« Dans les périodes difficiles, plus encore que dans les périodes de paix, la priorité pour les croyants est de rester unis à Jésus, notre espérance », a déclaré le pape François. Face au conflit qui dure depuis plus de 5 ans en Ukraine, a-t-il poursuivi, l’Église est appelée à « offrir un témoignage d’espérance chrétienne. Non pas une espérance du monde, qui repose sur des choses qui passent, qui vont et viennent et qui souvent divisent, mais l’espérance qui ne déçoit jamais, qui ne cède pas le pas au découragement, qui sait surmonter toute tribulation dans la douce force de l’Esprit ».
Le pape François a reçu en audience les membres du Synode permanent de l’Église gréco-catholique ukrainienne ce vendredi matin 5 juillet 2019, dans la Salle Bologne du Palais apostolique du Vatican. Dans un long discours, il a donné en exemple les martyrs du siècle dernier, qui « serrés uniquement contre le Seigneur Jésus, ont rejeté la logique du monde, selon laquelle on répond à la violence par la violence, ils ont écrit avec leur vie les pages de la foi les plus limpides : ce sont des semences fécondes en espérance chrétienne ».
Le pape a rappelé la place primordiale de la prière et de la vie spirituelle, afin « que tous sachent et voient que, dans votre tradition, vous êtes une Église qui sait parler en termes spirituels et non mondains ». Il a aussi recommandé la proximité : « être avec les gens, en veillant aux côtés de celui qui traverse une nuit de souffrance », sans « être là à regarder sa montre ». Et enfin la synodalité, un terme « qui vous est très familier », a souligné le pape en demandant de la « raviver » par « l’écoute », « la coresponsabilité » et « l’implication des laïcs ».

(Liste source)
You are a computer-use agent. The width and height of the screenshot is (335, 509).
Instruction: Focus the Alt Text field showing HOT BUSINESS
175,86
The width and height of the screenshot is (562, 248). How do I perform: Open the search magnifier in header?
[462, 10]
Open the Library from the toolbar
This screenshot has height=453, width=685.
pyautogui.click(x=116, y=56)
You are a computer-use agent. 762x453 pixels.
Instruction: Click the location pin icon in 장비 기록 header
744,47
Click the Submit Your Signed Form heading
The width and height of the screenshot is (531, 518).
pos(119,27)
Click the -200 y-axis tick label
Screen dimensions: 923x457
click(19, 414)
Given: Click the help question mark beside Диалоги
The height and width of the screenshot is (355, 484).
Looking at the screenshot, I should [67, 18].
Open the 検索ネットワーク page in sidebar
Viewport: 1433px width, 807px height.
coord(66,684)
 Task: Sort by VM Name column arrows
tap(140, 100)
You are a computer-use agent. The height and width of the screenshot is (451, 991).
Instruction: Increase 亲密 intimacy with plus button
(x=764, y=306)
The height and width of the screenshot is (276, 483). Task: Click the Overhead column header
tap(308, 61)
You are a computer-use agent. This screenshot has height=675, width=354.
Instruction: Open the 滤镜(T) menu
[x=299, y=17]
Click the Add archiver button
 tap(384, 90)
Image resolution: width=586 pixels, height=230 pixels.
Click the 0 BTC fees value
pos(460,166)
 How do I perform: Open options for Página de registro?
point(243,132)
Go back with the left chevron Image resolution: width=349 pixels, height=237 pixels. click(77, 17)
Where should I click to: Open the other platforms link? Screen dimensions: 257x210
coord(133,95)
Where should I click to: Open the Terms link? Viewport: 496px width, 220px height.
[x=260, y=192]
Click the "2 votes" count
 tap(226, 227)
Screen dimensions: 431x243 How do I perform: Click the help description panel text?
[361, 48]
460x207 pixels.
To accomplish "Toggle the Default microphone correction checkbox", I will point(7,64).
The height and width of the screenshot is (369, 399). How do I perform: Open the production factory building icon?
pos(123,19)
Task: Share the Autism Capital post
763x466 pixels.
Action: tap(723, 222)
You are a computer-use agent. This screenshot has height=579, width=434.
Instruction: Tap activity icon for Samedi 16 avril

**Travail à faire**
1) Selon le texte sur l'audience accordée par le pape François au Synode gréco-catholique ukrainien, quel jour cette audience a-t-elle eu lieu ?
2) Prolongez le texte sur l'audience accordée par le pape François au Synode gréco-catholique ukrainien, à la suite de sa dernière phrase.
La liste ne sert à rien ici.

**Réponses attendues**
1) Le vendredi 5 juillet 2019, au matin.

2)
Voici notre traduction du discours du pape François
HG
Discours du pape François
Béatitude, cher frère archevêque majeur,
Éminences, Excellences,
Chers frères,
J’avais ce désir de vous inviter ici à Rome pour un partage fraternel, en présence des Supérieurs des Dicastères compétents de la Curie romaine. Je vous remercie d’avoir accueilli cette invitation, c’est beau de vous voir. L’Ukraine vit depuis longtemps une situation difficile et délicate, blessée depuis plus de cinq ans par un conflit que beaucoup disent « hybride », parce qu’il est composé d’action de guerre où les responsables se camouflent ; un conflit où les plus faibles et les plus petits paient le prix fort, un conflit aggravé par des falsifications propagandistes et par des manipulations diverses, ainsi que par la tentative d’impliquer l’aspect religieux.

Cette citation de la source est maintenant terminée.